Questa concettualizzazione piuttosto originale di resistenza e potere, che sarebbe diventata centrale nell’eredità di quello che ha preso il nome di “Foucault della California”, fiorirà dopo il Sessantotto, aprendo lo spazio alla sperimentazione degli stili di vita. Lo stesso Foucault era stato sempre più affascinato da quelle che chiamava le “esperienze limite” con l’Lsd, il sadomasochismo, la meditazione orientale o con il martirio a cui assistette durante la rivolta iraniana, modi alternativi di produrre conoscenza e costituire il sé. Tutte queste esperienze gli hanno permesso di comprendere che l’umano è intrinsecamente informe, capace di auto-creazione estetica ed etica, di azione su di sé, può piegare e riunire i propri impulsi, la propria matericità, le forze e le energie a favore e contro, con esiti nuovi e imprevedibili. Resistenza allora significava “differenziarsi” da sé stessi, costruire l’io al di fuori dell’«ermeneutica del sé» cristiana e delle costruzioni esperte delle scienze umane moderne. E questo è esattamente ciò che potrebbero offrire la filosofia Zen in Giappone, le comunità taoiste in California e persino l’uso delle droghe: modi per immaginare soluzioni alla «crisi del concetto occidentale di rivoluzione», nella creazione autonoma di nuove soggettività. In molti modi, il defunto Foucault è stato il precursore della politica dell’identità.

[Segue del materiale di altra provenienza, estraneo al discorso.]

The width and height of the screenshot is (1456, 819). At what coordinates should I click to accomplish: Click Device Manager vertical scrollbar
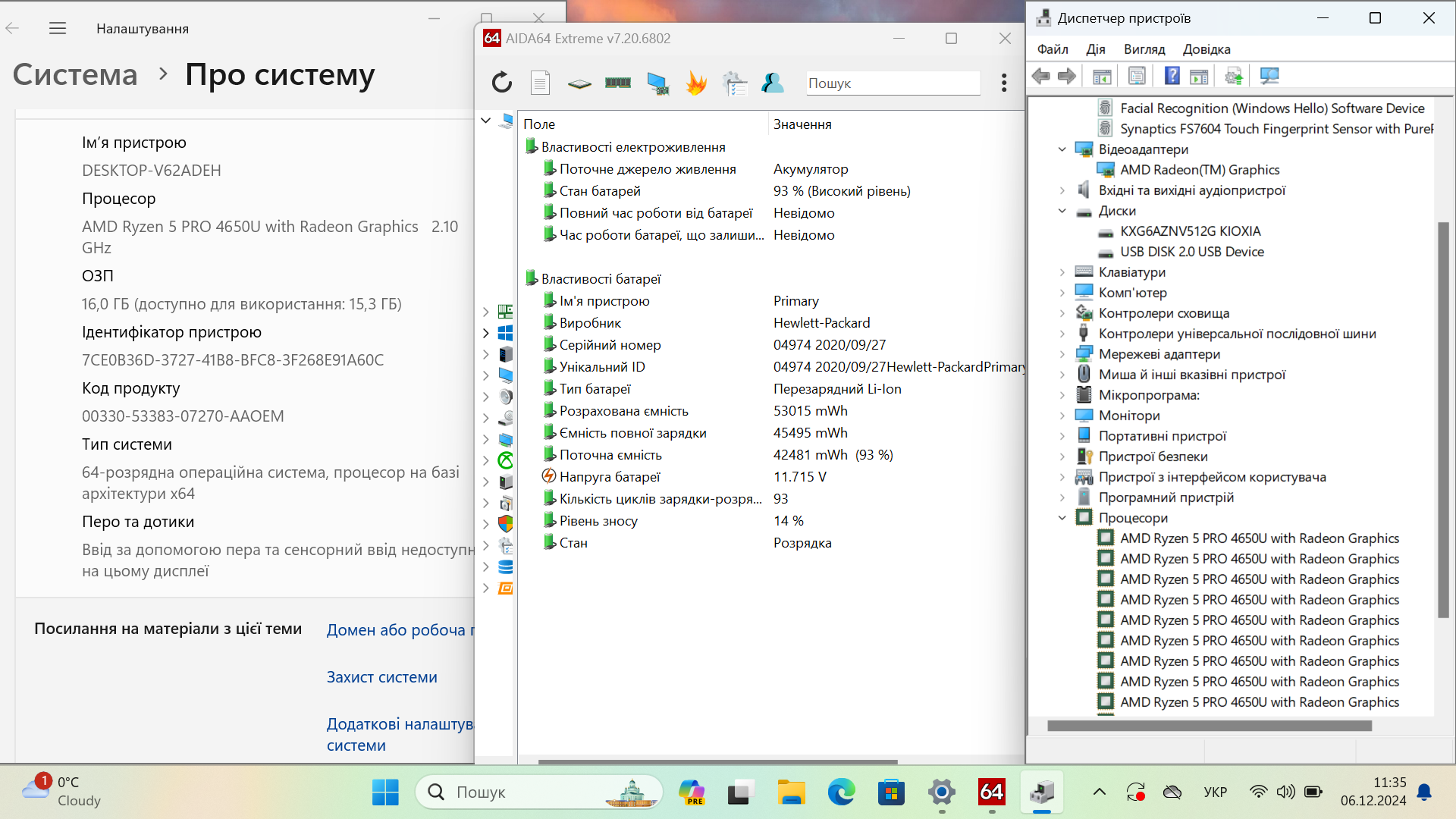coord(1444,419)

Contro le aspettative di Foucault e di altri teorici, questo cambiamento tuttavia ha portato a uno spostamento delle competenze del terapeuta professionalmente accreditato dai servizi partecipativi, collettivi e pubblici a imprenditori culturali che offrono i propri servizi in un mercato competitivo. Il sé è diventato un altro mercato da conquistare, carico di guru new age, guaritori energetici, consulenti dell’alimentazione, terapisti alternativi, guide del self-help e marchi di lifestyle non tanto interessati all’organizzazione e alla costruzione di coalizioni quanto al dare inizio a un’altra «rivoluzione spirituale».

La politica, ha scritto notoriamente Christopher Lasch, «degenererà in una lotta non per il cambiamento sociale, ma per l’auto-realizzazione». Contrariamente a quanto pensava Lasch però, la crescente «sensibilità terapeutica» che osservava non è diventata una «anti-religione», basata su «spiegazioni razionali» e «metodi scientifici di guarigione», ma ha utilizzato le proprie tecniche confessionali, ripresentando all’infinito le questioni sociali come personali, con i propri atti performativi individuali e collettivi di auto-trasformazione per l’espiazione della colpa.

Moltiplicazione confessionale

La critica al nesso confessionale dello stato sociale, a cui Foucault ha preso parte, non ha portato a un ritiro dalla confessione, ma alla sua intensificazione e moltiplicazione nel dominio pubblico. Le confessioni, invece che essere silenziose e segrete nel confessionale, hanno preso le forme rumorose e pubbliche di penitenza delle prime comunità cristiane, secondo cui i penitenti dovevano “esporsi in pubblico” (publicatio sui come diceva il padre della Chiesa Tertulliano) attraverso rituali di umiliazione per scegliere la via della purezza. Come ha osservato Foucault, era «un modo di vita inscenato costantemente per l’obbligo di mostrare sé stessi».

Questo nuovo tipo di politica confessionale oggi ha la forma dei post e delle sfide sui social media, hashtag virali creati dagli influencer, delle aziende come Coca Cola o Disney che formano il personale a «essere meno bianco» e «affrontare il senso di colpa, la vergogna, l’atteggiamento difensivo». Oppure ha la forma della Cia che fa pubblicità di agenti che si esprimono contro il «patriarcato interiorizzato». Rituali simili essenzialmente sono collettivi e pubblici più che individuali e privati. La confessione non avviene di fronte al “voto del silenzio” sacerdotale, ma è del tutto pubblica. Inaugura un “lavoro per tutta la vita”, come diceva DiAngelo, per combattere il male da dentro e unirsi ad altri virtuosi. È un mondo in cui l’abbandono della lotta contro la disuguaglianza sociale ed economica ha spinto la politica verso uno scontro tra gruppi confessionali in competizione, ciascuno dei quali afferma pubblicamente che il proprio cammino autentico verso la salvezza è giusto. In un certo senso, e probabilmente contro le sue stesse aspettative, la politica degli stili di vita di Foucault ci ha portato nel mondo di Oprah e del principe Harry.